(Recorded data)
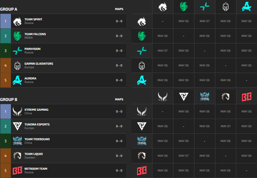The width and height of the screenshot is (257, 178).
Task: Click the rank 5 badge beside Aurora
Action: [x=5, y=80]
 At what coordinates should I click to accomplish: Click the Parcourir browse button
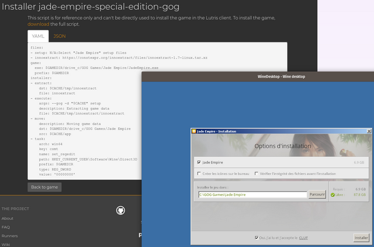point(317,194)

◆ Written problem: Give the lines of the records above as a JSON list of strings, one string per line, with blank lines left out. Leave the pictures out of your answer.

◆ Exercise answer:
[
  "The width and height of the screenshot is (257, 178).",
  "Task: Click the rank 5 badge beside Aurora",
  "Action: [x=5, y=80]",
  " At what coordinates should I click to accomplish: Click the Parcourir browse button",
  "point(317,194)"
]